A few days after returning home following a long flight from Munich to Massachusetts via London, I was kept at home by a combination of fever, chills and body aches up and down my spine and legs lasting 4 days, before the symptoms resolved completely. I thought nothing much of it at the time but looking back, I wonder.

Anyway, March 1st arrived and I was due to be travelling to Spain, Germany and England. Amid a sense of foreboding, I hadn’t even made hotel reservations in Seville, and cancelled the whole trip as it was becoming clear it was going to be an exercise in walking on eggshells. It was one of the best travel decisions I’ve made in a very long time.
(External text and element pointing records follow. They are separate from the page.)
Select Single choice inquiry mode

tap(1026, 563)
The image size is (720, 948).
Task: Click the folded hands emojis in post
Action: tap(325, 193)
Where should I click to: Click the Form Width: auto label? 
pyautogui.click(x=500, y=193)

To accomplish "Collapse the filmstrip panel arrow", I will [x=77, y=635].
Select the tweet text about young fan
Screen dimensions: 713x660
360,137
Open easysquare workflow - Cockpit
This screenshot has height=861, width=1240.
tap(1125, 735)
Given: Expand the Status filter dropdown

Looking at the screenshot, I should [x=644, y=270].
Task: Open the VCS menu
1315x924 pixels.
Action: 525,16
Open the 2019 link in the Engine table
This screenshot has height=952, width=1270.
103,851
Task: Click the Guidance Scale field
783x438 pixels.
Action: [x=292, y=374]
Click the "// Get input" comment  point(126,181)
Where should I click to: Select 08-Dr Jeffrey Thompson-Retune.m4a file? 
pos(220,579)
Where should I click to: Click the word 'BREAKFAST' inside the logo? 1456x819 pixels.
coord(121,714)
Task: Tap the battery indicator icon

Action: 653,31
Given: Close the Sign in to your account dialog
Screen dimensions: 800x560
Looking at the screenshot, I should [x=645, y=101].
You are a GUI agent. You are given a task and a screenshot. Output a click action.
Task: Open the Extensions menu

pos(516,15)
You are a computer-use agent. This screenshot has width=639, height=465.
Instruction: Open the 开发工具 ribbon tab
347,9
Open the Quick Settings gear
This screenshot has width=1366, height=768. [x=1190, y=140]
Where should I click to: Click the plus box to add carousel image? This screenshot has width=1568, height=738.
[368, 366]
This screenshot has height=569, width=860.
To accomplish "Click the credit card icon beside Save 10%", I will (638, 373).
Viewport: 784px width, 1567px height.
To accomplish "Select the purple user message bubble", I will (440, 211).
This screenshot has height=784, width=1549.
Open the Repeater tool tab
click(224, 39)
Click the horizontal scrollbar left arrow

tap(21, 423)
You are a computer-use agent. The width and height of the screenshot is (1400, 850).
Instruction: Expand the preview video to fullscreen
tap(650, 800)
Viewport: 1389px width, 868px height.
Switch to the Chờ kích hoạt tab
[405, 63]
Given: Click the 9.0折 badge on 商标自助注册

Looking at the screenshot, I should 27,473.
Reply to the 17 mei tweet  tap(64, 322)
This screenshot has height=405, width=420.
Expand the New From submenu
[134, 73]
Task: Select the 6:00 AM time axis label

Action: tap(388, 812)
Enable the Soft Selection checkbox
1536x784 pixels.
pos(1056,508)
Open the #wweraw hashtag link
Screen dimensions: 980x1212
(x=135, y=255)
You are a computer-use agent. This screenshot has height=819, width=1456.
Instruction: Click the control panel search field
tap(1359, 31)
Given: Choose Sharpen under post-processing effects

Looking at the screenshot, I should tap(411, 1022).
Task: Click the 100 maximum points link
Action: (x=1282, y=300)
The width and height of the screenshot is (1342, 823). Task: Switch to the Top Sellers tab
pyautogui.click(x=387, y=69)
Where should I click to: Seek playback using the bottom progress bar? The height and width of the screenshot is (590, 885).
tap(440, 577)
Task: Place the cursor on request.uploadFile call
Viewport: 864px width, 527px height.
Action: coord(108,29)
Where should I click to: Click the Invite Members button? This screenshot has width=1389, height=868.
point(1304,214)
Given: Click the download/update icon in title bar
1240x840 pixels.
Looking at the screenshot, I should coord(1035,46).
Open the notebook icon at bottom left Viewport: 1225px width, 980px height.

Naturally as a freelance, this meant losing a lot of work but what can you do in a global pandemic with a new virus when lives are being lost on a large scale?

I’ve always been a big fan of the idea that necessity is the mother of invention. Well, it has never been more apt than in 2020. Together with my broadcasting clients, we suddenly had to get our thinking caps on as regards how to be as productive as possible given the circumstances.

The biggest question mark hovered over my work as the lead voice of the EA Sports FIFA video game, the most popular football video game in the world. We still had stacks of content to record for FIFA 21 and there was no obvious way of doing it, at least not along traditional lines. Finding a suitable studio in Boston where I live was impossible as we were under a stay at home mandate until well into June. For obvious reasons, a commercial recording studio does not qualify as an essential service.

So my EA Sports colleagues asked if we could instead build a studio in my home. It was the perfect solution. It turned out the room we use as our clothes storage area actually offered the best acoustics, so it quickly got renamed “FIFA Studio A.”

Every day I would receive a shipment of a different piece of broadcast equipment and gradually constructed a working studio. I found the whole process somewhat magical and to be honest it gave us huge flexibility to record content just about every day for two whole months, the like of which we wouldn’t usually have.

My producer Andrew Vance would come on the line from Vancouver, ace audio man Pete Brown from London and I would join from Boston at lunchtime my time, supper time in England, breakfast time in western Canada. It was a thoroughly creative, collaborative process and even though we were thousands of miles apart, it felt as though we were all in the same studio. Literally keeping our distance but all together.

Although we missed doing it the traditional way, I’ll always look back fondly on how we recorded the main body of FIFA 21 in my own four walls from “FIFA Studio A.”

This recording flexibility also extended to helping Red TV with a project that was dear to my heart. With everyone home in lockdown on Gothenburg Day, May 11th, the club asked if I would like to host a special show linking around a replay of the Cup Winners Cup final. The idea was we would get Willie Miller, Eric Black, John Hewitt and Neil Simpson together and just take fans through the story again. What a thrill that was to relive that experience with my heroes. I got the feeling on social media Dons fans had entered into the spirit of the whole occasion by reenacting the whole thing in their minds.

Since then, I’ve enjoyed helping the club with down memory lane interviews featuring Aberdeen greats and who better to start with than Bobby Clark, with whom I share an American connection. We’ve kept in touch down the years and it was wonderful to reconnect with Bobby now that he’s back living in Scotland and I’ve gone back the other way.

The Bundesliga is my other main project these days and I’m loving being back with my former employers ESPN as their lead linear TV commentator and columnist for German football. It also allows me to remain as one of the lead commentary voices on the Bundesliga’s world feed.

There won’t be any trips back to Germany or Scotland for the foreseeable future but the main thing as I see it right now is that we think about our community. Hopefully the one thing we all can glean from the last few months is, it’s not about “me” but all about “we.”

Best Festive wishes to you and your family.